Aprire gli occhi sulla realtà risulta una sana presa di coscienza. Voltarsi dall’altra parte appartiene ai pavidi e agli ignavi. Vorremmo far parte di coloro che di fronte a ciò che accade tentano di agire per cercare di mettere insieme qualcosa di buono. Sarà possibile? Ci proviamo, almeno da queste colonne, andando oltre la propaganda di chi ha la voce più forte, come accade sempre in ogni conflitto.
Nel frattempo registriamo con favore che al Consiglio di sicurezza dell’Onu è stata approvata una risoluzione che dà il via libera al piano di pace proposto dal presidente Usa Donald Trump e autorizza una forza internazionale per stabilizzare l’enclave palestinese. Si dovrà procedere anche a disarmare Hamas che subito ha dichiarato di essere contraria a quanto approvato alle Nazioni unite. Un passo è stato compiuto, anche se con l’astensione di Russia e Cina. La via della pace è ancora molto lunga.
Vedere quelle immagini dall’alto forse ha suscitato qualche reazione in chi si ostina a voler la guerra a ogni costo. Cosa resta ancora da distruggere? Le vite dei due milioni di gazawi rimasti in quel fazzoletto di terra non sono già abbastanza devastate? Con quale cuore si può ragionare del loro futuro senza coinvolgerli, senza capire quel che è accaduto? Come si può ricominciare in condizioni di quel genere, senza aiuti, senza energia elettrica, senza casa, senza benzina, senza nulla?

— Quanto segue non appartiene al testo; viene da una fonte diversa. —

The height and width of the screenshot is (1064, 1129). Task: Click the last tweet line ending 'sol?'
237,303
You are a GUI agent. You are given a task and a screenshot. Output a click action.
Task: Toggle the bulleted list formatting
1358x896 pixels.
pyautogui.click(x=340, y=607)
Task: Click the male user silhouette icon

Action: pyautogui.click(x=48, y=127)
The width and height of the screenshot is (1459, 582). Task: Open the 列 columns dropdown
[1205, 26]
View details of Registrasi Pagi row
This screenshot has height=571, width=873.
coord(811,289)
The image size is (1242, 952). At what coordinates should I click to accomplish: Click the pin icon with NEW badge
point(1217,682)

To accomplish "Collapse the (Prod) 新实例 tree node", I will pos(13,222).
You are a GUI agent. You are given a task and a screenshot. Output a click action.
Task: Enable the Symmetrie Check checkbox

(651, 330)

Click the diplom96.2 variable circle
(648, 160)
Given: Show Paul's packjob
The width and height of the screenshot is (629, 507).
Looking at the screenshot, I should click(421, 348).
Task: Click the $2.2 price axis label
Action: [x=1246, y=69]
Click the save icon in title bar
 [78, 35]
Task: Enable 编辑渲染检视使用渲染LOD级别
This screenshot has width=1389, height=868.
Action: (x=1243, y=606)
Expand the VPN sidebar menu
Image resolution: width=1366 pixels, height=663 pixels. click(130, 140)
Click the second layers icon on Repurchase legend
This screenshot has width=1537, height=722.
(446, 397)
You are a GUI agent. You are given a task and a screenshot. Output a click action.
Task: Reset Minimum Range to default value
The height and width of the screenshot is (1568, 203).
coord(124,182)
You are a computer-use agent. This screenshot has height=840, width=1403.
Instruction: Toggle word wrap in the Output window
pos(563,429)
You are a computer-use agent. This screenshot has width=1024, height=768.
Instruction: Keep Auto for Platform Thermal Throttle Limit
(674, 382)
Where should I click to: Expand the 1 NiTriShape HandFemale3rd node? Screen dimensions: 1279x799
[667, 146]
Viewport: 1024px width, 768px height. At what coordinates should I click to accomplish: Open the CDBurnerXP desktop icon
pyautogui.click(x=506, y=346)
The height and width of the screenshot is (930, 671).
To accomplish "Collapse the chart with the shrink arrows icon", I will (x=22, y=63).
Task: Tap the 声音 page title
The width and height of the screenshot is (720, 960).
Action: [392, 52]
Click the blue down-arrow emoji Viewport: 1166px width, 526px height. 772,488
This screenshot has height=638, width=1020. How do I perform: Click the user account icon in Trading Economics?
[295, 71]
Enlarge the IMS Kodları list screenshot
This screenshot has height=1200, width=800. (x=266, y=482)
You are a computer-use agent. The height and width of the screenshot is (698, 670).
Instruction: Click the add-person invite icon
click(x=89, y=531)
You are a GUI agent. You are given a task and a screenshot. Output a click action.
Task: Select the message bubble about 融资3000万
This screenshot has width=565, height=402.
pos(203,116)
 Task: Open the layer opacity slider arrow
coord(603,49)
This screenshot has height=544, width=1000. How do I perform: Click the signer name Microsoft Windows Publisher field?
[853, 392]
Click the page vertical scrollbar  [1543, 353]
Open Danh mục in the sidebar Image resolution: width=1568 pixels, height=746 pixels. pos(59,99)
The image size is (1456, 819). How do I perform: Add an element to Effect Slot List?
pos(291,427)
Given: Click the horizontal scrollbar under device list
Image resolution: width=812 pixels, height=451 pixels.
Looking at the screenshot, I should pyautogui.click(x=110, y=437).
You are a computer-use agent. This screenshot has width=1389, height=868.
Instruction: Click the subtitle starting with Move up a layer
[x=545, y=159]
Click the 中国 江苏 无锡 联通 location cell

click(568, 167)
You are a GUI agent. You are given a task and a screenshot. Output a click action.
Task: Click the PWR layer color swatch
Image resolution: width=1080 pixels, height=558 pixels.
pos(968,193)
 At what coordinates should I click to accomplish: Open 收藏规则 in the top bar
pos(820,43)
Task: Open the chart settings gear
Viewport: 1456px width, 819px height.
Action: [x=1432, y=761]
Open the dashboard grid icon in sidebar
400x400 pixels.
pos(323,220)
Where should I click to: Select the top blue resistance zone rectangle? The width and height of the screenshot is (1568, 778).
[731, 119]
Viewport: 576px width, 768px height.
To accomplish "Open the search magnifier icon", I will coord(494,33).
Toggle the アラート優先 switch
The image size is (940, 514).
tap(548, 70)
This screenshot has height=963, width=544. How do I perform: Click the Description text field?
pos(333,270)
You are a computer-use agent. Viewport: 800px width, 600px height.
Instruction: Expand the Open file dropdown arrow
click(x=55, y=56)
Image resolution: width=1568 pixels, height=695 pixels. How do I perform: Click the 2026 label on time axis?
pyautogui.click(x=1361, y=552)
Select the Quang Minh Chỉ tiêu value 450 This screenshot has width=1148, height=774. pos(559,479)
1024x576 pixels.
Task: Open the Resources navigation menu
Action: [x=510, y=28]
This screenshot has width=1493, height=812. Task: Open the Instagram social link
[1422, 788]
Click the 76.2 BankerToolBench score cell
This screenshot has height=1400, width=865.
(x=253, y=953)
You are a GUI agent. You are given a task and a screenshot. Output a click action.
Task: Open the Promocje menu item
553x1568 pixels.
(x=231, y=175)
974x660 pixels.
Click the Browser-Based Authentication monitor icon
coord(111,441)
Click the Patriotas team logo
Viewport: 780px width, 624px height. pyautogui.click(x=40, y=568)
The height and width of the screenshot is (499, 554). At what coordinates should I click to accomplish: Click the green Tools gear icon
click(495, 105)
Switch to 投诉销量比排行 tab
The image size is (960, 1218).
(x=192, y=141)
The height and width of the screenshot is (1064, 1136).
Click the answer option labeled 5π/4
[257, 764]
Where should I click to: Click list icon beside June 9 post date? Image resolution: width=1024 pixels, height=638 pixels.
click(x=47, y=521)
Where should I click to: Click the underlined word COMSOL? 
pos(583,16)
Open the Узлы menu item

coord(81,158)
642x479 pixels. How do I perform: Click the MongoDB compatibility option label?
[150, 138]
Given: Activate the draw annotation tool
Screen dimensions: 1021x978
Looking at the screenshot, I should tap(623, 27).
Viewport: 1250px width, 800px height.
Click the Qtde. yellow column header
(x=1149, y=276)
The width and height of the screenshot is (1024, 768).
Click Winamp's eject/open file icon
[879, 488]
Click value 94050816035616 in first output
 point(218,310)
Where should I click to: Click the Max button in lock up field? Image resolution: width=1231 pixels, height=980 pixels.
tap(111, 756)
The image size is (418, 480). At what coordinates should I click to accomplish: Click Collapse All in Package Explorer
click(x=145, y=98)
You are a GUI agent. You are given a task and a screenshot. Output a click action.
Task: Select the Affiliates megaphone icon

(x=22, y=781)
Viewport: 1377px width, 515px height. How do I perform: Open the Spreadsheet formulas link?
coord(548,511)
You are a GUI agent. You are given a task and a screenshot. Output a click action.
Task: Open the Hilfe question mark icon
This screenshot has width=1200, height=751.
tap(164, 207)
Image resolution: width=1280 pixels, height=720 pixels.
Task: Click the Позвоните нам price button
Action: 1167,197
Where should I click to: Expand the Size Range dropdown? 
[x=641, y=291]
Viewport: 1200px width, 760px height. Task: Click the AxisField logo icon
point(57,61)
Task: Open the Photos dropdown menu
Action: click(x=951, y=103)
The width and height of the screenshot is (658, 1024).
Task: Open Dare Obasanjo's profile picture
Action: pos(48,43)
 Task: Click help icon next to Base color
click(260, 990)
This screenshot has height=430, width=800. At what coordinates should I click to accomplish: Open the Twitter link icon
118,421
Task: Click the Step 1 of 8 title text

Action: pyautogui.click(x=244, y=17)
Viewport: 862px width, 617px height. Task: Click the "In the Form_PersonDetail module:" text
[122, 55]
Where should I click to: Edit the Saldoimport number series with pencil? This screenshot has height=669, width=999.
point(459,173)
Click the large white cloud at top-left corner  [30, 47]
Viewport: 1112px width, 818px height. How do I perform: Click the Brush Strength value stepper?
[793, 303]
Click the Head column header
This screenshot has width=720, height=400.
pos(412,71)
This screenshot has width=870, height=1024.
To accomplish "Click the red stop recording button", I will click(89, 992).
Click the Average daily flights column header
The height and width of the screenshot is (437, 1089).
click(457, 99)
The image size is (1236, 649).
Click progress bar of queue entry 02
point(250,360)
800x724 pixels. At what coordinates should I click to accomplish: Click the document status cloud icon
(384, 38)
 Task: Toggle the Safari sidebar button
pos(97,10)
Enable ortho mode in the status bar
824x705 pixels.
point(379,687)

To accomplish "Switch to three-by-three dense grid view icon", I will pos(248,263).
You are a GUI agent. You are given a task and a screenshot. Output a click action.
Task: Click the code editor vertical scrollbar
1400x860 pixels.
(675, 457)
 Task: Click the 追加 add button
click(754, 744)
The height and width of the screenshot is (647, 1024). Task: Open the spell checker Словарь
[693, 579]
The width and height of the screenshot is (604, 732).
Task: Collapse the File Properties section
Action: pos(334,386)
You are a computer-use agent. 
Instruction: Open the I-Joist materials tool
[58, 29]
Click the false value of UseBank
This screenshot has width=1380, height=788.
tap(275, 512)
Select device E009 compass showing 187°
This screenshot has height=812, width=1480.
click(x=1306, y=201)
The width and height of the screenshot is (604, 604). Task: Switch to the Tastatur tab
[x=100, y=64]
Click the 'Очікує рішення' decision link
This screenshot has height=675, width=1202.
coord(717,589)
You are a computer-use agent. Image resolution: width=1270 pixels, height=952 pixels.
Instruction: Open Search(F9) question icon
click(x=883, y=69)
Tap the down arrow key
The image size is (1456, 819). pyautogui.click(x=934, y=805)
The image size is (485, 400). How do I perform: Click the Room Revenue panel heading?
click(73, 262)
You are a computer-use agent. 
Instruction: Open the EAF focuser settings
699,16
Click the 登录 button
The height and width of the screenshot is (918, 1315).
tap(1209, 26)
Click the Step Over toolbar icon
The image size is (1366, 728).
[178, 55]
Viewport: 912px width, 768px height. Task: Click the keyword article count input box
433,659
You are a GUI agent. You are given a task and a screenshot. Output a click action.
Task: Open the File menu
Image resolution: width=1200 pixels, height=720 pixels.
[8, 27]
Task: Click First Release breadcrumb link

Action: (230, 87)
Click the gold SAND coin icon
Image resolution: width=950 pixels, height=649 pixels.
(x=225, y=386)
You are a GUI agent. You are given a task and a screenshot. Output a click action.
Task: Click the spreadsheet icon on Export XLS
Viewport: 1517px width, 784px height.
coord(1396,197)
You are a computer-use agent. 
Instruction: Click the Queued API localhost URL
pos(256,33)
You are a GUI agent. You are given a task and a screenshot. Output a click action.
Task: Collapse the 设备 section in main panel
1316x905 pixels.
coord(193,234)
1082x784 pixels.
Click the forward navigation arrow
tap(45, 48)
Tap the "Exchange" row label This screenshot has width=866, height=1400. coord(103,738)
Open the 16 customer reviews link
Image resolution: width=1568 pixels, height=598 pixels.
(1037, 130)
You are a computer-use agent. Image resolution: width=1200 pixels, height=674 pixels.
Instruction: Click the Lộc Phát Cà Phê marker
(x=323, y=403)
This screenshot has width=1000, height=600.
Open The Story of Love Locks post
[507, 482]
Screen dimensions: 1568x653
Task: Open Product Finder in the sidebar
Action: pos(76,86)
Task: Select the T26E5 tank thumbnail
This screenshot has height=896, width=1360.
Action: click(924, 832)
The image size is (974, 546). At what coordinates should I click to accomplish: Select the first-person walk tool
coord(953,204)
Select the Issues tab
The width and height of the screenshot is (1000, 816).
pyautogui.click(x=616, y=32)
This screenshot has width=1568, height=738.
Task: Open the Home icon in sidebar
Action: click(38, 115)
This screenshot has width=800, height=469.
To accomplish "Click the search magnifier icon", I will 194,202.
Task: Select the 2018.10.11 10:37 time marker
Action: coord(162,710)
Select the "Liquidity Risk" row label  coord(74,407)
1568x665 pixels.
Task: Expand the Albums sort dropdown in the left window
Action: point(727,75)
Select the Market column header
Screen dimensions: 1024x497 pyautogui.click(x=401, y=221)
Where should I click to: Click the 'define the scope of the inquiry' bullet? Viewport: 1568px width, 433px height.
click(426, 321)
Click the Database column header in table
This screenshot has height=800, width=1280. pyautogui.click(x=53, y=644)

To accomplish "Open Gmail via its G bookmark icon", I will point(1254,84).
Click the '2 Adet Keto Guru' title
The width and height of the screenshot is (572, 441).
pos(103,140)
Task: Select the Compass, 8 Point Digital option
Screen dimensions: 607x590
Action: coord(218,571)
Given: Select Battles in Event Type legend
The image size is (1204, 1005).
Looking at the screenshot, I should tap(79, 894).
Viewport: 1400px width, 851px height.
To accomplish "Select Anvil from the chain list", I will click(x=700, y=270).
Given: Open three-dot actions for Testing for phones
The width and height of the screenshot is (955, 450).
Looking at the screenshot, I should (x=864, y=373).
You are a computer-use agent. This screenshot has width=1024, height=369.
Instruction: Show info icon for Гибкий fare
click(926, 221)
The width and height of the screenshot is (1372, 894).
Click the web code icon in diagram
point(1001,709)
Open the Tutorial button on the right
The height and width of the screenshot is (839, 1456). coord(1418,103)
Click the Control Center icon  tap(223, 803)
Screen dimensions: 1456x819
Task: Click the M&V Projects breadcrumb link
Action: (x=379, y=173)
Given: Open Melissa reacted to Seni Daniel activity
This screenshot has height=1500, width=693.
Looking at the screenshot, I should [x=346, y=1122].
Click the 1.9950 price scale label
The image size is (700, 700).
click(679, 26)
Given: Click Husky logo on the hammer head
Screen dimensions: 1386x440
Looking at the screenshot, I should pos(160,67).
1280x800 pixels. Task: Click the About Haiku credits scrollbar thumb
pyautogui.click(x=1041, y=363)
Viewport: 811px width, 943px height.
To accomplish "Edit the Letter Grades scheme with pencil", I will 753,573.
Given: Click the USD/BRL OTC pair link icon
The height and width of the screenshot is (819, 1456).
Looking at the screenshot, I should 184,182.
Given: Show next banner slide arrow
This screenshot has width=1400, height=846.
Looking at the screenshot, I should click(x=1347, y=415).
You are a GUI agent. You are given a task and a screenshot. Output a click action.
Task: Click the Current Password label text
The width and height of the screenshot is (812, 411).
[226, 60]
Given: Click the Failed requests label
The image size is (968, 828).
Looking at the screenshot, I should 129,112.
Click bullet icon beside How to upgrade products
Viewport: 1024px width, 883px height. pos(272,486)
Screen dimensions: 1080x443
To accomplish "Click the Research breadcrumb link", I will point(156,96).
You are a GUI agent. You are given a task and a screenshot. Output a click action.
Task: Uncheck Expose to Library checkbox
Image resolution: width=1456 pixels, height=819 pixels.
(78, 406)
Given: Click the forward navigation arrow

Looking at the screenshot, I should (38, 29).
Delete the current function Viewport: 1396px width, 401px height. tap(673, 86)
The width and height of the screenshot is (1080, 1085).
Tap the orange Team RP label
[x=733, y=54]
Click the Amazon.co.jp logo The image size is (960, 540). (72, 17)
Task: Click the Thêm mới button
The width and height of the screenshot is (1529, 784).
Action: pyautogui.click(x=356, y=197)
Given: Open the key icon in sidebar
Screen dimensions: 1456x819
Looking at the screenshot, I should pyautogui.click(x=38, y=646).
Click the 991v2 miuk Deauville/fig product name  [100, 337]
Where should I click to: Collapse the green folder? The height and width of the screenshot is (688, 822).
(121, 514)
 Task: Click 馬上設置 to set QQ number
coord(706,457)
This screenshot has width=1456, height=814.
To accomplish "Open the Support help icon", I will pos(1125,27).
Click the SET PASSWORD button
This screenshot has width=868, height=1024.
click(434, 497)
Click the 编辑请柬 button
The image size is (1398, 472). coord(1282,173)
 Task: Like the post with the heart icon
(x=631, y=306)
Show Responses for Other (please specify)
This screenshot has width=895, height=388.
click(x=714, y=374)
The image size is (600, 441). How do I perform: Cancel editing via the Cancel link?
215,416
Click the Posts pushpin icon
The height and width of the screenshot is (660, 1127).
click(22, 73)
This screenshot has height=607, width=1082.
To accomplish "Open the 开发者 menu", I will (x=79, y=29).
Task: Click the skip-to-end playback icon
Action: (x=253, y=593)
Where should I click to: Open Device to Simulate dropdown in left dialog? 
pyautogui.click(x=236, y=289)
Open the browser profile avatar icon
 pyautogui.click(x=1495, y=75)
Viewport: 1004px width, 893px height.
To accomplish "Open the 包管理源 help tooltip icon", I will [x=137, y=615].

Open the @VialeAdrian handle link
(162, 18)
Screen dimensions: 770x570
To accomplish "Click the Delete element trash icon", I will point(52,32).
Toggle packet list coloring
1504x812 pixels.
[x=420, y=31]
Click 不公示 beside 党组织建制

L’appello lanciato nei giorni scorsi dal cardinale Pizzaballa, patriarca latino a Gerusalemme, di tornare in Terra santa, fa capire che qualcosa anche noi possiamo realizzare. Non possiamo rimanere indifferenti davanti a tanto orrore, così come siamo inorriditi dopo la strage del 7 ottobre di due anni fa. Ma quella carneficina per nulla può giustificare quanto è poi accaduto nella Striscia, dove si sono lanciate migliaia e migliaia di bombe sui civili.
Non c’è pace senza giustizia, non c’è giustizia senza perdono. Queste sono le vie da percorrere. La strada del dialogo è la prima da intraprendere.